Data for processing
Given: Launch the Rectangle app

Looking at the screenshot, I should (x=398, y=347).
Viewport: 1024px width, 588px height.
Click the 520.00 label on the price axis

==

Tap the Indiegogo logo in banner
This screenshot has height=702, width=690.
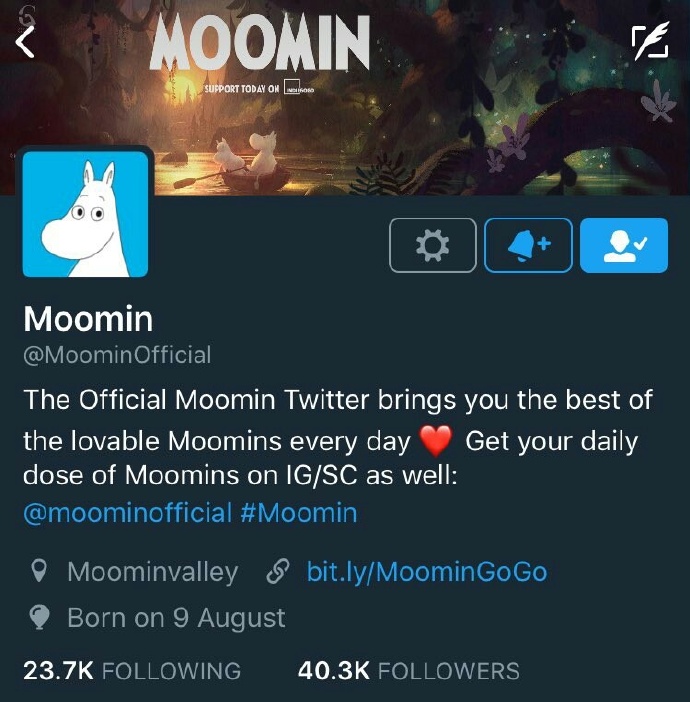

* * *

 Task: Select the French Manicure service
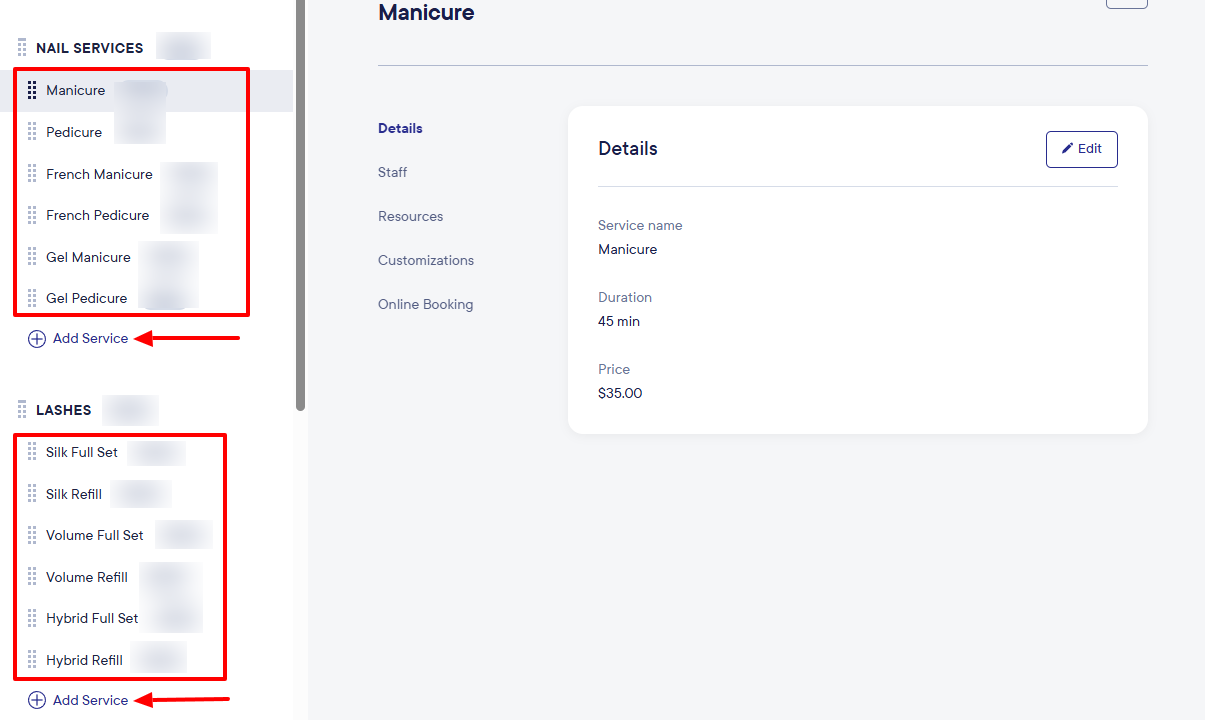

What to work on
In the entries above, find the line holding "Given: Launch the Rectangle app" and the line holding "Click the 520.00 label on the price axis", then retype exactly those two lines and every line between them, and nothing else.

Exercise output
Given: Launch the Rectangle app

Looking at the screenshot, I should (x=398, y=347).
Viewport: 1024px width, 588px height.
Click the 520.00 label on the price axis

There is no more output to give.